> Task details
Pick up the CCL behavior reference where it stops and keep writing it.

> Text section
Behavior Reference

CCL implementations must make choices about how to handle certain parsing and access scenarios. These behaviors represent options where the CCL specification allows flexibility or where different implementations may reasonably differ.

How Behaviors Work

Behaviors are tags that describe implementation choices. When running the CCL test suite, you declare which behaviors your implementation uses, and tests use a conflicts field to indicate incompatible behaviors.

const capabilities = {
  behaviors: [
    'crlf_normalize_to_lf',
    'boolean_strict',
    'tabs_as_whitespace',
    'array_order_insertion'
  ]
};

Important: Behaviors are not inherently mutually exclusive. A test can require multiple behaviors (e.g., both tabs_as_whitespace and crlf_normalize_to_lf). The conflicts field on individual tests determines what combinations are incompatible. For example, a test expecting lexicographic ordering would have conflicts: { behaviors: ["array_order_insertion"] } to skip implementations that preserve insertion order.

Behavior Groups

Line Endings

Options: crlf_preserve_literal vs crlf_normalize_to_lf

Controls how Windows-style line endings (CRLF, \r\n) are handled during parsing.

`crlf_normalize_to_lf`

Converts all CRLF sequences to LF (\n) before or during parsing. This is the most common choice for cross-platform compatibility.

(Dataset excerpt)
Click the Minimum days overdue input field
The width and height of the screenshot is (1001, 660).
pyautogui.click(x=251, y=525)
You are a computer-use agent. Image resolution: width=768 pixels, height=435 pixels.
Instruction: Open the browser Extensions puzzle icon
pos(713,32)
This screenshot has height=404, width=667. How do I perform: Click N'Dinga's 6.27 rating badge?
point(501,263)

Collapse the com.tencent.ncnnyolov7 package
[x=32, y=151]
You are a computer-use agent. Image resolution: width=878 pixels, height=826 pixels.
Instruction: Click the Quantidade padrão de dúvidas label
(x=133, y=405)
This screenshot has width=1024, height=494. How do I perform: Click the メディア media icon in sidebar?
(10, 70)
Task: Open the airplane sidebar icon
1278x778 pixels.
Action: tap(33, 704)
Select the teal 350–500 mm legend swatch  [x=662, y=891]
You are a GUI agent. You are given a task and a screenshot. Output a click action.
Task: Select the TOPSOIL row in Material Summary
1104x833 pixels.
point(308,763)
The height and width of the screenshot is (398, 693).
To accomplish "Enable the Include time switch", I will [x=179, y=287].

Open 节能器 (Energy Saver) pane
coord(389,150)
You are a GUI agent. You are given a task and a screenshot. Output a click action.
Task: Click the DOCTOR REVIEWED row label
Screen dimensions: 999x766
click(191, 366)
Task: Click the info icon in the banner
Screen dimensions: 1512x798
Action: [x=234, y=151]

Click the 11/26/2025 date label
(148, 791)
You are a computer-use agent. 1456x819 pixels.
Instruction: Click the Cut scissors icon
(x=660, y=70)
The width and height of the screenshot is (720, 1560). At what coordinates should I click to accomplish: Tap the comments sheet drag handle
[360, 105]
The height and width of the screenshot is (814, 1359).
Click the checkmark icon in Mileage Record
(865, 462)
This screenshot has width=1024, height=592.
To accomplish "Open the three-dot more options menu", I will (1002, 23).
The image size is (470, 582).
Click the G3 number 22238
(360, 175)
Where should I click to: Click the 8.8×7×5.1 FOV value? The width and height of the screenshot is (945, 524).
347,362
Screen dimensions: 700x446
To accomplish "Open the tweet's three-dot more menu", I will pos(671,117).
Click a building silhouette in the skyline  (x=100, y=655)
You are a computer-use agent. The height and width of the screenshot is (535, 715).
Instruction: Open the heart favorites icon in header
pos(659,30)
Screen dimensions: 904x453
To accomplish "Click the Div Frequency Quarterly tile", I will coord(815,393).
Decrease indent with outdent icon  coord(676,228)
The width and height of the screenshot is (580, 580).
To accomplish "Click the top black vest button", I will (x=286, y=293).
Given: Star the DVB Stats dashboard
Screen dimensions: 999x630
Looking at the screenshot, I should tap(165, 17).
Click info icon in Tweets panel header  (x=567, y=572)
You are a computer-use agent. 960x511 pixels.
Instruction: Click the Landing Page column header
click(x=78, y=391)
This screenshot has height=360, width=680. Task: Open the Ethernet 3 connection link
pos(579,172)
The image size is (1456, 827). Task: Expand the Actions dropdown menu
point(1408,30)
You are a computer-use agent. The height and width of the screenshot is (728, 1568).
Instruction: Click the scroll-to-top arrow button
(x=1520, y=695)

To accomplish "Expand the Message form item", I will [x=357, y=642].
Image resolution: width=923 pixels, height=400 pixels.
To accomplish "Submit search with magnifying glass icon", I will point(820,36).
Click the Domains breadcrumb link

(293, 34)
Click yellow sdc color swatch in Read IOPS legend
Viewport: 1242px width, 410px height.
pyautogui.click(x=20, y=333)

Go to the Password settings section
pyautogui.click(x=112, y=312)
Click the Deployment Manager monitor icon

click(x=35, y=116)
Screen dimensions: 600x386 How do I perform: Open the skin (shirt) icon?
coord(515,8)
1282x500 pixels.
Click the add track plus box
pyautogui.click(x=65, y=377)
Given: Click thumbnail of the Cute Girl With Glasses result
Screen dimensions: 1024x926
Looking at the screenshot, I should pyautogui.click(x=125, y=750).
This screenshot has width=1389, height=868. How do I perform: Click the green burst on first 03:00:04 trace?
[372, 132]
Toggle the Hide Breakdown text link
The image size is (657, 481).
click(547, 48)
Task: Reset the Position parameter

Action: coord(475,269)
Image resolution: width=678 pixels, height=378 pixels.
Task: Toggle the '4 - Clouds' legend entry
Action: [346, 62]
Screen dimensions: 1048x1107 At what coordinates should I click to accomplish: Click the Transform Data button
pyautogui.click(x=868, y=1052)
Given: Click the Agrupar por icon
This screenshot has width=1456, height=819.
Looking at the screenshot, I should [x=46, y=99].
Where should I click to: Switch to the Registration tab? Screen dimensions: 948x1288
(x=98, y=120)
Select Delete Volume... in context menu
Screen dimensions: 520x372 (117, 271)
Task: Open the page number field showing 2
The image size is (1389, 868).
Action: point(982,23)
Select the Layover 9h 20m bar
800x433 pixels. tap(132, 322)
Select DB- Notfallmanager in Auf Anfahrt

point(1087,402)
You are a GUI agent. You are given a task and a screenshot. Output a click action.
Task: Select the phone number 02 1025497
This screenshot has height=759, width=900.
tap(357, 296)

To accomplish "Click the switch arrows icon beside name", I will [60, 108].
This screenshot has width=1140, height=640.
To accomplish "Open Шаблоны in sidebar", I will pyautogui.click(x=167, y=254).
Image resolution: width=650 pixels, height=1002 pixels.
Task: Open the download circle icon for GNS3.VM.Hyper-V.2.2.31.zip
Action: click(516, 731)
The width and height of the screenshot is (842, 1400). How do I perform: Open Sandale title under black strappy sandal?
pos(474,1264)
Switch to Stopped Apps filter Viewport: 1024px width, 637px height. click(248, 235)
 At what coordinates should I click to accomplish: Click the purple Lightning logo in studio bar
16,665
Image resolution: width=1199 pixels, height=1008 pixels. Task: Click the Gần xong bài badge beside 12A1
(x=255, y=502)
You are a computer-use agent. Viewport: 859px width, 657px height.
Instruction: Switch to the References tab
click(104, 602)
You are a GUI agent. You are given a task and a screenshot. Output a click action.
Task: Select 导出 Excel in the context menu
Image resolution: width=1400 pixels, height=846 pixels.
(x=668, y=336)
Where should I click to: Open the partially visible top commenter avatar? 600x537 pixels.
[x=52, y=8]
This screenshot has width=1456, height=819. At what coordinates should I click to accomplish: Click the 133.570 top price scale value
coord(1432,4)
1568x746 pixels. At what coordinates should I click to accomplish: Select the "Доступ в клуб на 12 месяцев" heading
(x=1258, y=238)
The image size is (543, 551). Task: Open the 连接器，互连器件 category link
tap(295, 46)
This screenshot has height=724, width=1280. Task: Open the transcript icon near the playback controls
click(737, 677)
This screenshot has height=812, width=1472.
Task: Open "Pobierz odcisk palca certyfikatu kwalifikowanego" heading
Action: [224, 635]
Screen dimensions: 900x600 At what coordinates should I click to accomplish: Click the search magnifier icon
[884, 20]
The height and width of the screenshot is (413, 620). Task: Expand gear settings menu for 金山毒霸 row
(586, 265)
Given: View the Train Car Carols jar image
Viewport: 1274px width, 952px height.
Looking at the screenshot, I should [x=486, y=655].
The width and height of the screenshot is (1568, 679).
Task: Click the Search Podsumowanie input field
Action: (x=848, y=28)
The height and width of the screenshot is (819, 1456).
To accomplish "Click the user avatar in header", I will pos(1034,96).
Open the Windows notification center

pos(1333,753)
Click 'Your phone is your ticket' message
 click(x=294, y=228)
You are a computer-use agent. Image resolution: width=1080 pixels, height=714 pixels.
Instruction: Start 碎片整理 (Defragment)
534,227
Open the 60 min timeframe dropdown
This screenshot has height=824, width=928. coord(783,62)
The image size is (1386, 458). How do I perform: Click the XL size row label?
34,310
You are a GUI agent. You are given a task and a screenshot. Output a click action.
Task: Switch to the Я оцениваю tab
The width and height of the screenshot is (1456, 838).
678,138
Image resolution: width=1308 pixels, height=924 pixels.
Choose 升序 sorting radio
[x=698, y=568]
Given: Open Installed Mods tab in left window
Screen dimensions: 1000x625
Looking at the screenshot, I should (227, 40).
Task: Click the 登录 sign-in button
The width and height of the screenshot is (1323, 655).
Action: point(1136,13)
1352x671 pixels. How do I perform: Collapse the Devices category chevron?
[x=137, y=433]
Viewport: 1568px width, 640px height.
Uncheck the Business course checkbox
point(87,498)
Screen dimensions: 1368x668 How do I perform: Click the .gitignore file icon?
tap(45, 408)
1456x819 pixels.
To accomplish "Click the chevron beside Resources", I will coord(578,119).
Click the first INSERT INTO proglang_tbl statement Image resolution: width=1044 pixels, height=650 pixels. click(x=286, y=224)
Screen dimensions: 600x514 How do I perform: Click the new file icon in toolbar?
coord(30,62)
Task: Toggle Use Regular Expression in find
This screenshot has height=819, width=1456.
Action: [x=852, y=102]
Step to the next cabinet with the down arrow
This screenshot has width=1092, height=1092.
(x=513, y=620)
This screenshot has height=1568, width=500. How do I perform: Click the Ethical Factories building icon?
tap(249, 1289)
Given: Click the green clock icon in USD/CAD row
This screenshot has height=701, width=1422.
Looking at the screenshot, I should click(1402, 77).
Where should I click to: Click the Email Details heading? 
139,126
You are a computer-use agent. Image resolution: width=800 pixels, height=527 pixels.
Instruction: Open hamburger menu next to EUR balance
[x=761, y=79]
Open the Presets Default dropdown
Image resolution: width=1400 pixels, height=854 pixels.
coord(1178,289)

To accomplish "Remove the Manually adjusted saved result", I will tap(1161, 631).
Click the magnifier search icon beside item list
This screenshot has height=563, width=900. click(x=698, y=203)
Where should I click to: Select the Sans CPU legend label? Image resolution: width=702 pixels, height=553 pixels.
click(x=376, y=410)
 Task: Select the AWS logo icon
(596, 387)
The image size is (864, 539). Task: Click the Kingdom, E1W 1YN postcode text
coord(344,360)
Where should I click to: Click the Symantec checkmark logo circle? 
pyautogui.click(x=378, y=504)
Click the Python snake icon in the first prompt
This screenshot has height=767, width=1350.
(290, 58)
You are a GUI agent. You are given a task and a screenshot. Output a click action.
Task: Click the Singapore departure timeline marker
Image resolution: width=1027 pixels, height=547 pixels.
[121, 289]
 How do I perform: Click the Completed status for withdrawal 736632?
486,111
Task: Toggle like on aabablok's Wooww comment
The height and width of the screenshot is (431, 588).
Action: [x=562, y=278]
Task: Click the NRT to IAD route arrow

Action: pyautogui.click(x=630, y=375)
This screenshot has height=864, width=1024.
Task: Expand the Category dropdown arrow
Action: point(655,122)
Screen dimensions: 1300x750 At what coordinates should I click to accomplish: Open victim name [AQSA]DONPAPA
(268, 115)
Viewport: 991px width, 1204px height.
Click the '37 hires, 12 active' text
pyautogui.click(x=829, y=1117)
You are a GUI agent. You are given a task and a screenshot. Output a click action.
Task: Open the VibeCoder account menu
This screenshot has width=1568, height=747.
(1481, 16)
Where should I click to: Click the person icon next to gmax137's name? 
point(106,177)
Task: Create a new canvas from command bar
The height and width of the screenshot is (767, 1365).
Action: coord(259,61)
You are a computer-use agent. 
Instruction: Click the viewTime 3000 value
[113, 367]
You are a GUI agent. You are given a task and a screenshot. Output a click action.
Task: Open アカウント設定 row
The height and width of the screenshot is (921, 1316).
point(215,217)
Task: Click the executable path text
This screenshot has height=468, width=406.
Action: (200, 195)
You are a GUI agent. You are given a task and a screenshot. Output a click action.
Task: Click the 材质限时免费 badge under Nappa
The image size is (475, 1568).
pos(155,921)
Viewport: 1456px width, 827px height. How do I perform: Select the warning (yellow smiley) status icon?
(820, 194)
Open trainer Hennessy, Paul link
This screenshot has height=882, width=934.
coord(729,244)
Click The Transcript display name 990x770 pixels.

> Output of the task
key = value\r\n
nested = \r\n
  child = data\r\n

Result: The \r characters are stripped, values contain only \n.

{"key": "value", "nested": {"child": "data"}}

`crlf_preserve_literal`

Preserves \r characters exactly as they appear in the input. Values may contain literal carriage return characters.

key = value\r\n

Result: The value includes the \r character.

{"key": "value\r"}

Recommendation: Be consistent with your line ending handling. Both options have valid use cases: crlf_preserve_literal maintains exact fidelity (important for round-tripping or when carriage returns are meaningful), while crlf_normalize_to_lf simplifies cross-platform handling. When in doubt, preserving is the safer default. This is a good candidate for exposing as a configuration option to library consumers.

Boolean Parsing

Options: boolean_lenient vs boolean_strict

Controls which string values are accepted as booleans by typed access functions like get_bool.

`boolean_strict`

Only accepts true and false as boolean values, but comparison is case-insensitive (so True, FALSE, tRuE are all valid).

enabled = true
disabled = False
valid = TRUE
active = yes

getBool(obj, "enabled")   // → true
getBool(obj, "disabled")  // → false
getBool(obj, "valid")     // → true
getBool(obj, "active")    // → ERROR: "yes" is not a valid boolean

`boolean_lenient`

Accepts additional truthy/falsy values beyond true/false. All comparisons are case-insensitive.

Truthy Values	Falsy Values
`true`, `yes`, `on`, `1`	`false`, `no`, `off`, `0`

Any case variation is accepted (e.g., YES, No, TRUE, oFf).

enabled = yes
disabled = no
active = on
inactive = off

getBool(obj, "enabled")   // → true
getBool(obj, "disabled")  // → false
getBool(obj, "active")    // → true
getBool(obj, "inactive")  // → false

Note: Both modes accept true and false. The difference is whether additional values like yes/no are also accepted.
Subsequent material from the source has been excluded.